Wenn du einen Bräter hast,hättest du da Wasser einfüllen können
und den Fisch darin,............ im ganzen, zubereiten können.


----------



## oberfranke (17. Juni 2021)

Auf nem Backblech geht auch, zwischendurch mal übergießen ist angezeigt.
Ich würde mir einfach für die Zukunft nen  Bräter kaufen, muss fei wirklich nicht der teuerste sein.


----------



## Wertachfischer_KF (17. Juni 2021)

Bin gerade selbst überrascht, dass ich keinen Bräter besitze. Aber bisher hatte ich nie das Bedürfnis danach.


----------



## Hecht100+ (17. Juni 2021)

In einer Auflaufform oder einem feuerfesten Glasbehaelter geht das auch.


----------



## oberfranke (17. Juni 2021)

Hecht100+ schrieb:


> In einer Auflaufform oder einem feuerfesten Glasbehaelter geht das auch.


Logisch, wenn man hat.  
Wenn ich kaufen müsste/möchte dann aber nen Bräter, geeignet für Kochplatte und Röhre.

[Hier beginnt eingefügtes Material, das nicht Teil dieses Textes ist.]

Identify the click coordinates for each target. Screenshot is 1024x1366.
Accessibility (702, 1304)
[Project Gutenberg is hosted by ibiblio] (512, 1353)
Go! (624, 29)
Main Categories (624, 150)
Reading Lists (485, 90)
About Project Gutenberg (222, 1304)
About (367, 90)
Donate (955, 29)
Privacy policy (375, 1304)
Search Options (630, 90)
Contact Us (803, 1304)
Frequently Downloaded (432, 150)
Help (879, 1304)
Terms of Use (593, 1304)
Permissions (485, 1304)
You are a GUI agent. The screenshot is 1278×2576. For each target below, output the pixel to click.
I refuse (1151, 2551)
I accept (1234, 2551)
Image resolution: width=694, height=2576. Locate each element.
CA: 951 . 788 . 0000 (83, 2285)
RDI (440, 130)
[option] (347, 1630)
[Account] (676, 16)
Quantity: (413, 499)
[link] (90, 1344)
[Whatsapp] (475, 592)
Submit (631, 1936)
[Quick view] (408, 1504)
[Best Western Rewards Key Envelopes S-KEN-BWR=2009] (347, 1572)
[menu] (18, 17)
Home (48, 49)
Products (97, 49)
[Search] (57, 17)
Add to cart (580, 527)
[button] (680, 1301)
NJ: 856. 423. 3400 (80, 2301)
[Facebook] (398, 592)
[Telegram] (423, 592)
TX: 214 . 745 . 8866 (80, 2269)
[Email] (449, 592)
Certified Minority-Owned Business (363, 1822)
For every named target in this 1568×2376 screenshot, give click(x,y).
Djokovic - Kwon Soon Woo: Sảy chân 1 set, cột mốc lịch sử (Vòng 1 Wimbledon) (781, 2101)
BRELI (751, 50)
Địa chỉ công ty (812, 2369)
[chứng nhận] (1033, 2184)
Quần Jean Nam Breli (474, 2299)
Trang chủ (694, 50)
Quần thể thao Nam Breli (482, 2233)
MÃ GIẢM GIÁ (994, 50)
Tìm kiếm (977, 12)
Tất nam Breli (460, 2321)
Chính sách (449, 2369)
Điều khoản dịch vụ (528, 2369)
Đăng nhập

Es gibt so leckere Gerichte, bei denen ein Bräter klar im Vorteil ist.
Fisch blau, geschmorte Ochsenbacken, Forelle Canadisch (mit rohem Schinken), Feldhase mit Backpflaumen und Lebkuchensoße-oh man einfach nur lecker.


----------



## Brillendorsch (17. Juni 2021)

wie funktioniert eine Küche ohne Bräter?
Singleküche ok, aber wehe wenn Gäste kommen


----------



## Brillendorsch (17. Juni 2021)

oberfranke schrieb:


> Feldhase mit Backpflaumen und Lebkuchensoße-


mhhh, Norddeutsche Küche als Oberfranke?


----------



## Brillendorsch (17. Juni 2021)

aber auch für einen ordentlichen bayrischen Schweinsbraten braucht man einen Bräter
Oder für einen mecklenburger Rippenbraten.
Also in ganz Deutschland wird mit Bräter gearbeitet,


----------



## Bankside Dreamer (17. Juni 2021)

Cheeseburger blau: wie zerteilen?

Dazu hätte es sogar ein Video gegeben.


----------



## oberfranke (17. Juni 2021)

Brillendorsch schrieb:


> mhhh, Norddeutsche Küche als Oberfranke?


Gibt es auch in oberfranken n der  traditionellen Küche


----------



## Taxidermist (17. Juni 2021)

Brillendorsch schrieb:


> wie funktioniert eine Küche ohne Bräter?
> Singleküche ok, aber wehe wenn Gäste kommen


In meiner Singelküche, 4 Tassen, 4 Teller, 4 Schüsseln und ein Bräter!
In dem Teil mache ich alles und da ich die Röstaromen mag, gibt es auch nur Gebratenes daraus, wie sich das gehört.
Niemals würde ich sone arme Schleie zerkochen, auch nicht Blau, ist viel zu Schade dazu.

Jürgen


----------



## Bankside Dreamer (17. Juni 2021)

Tinca à l'Orange - in der Auflaufform und mit ohne Schwanzflosse.


----------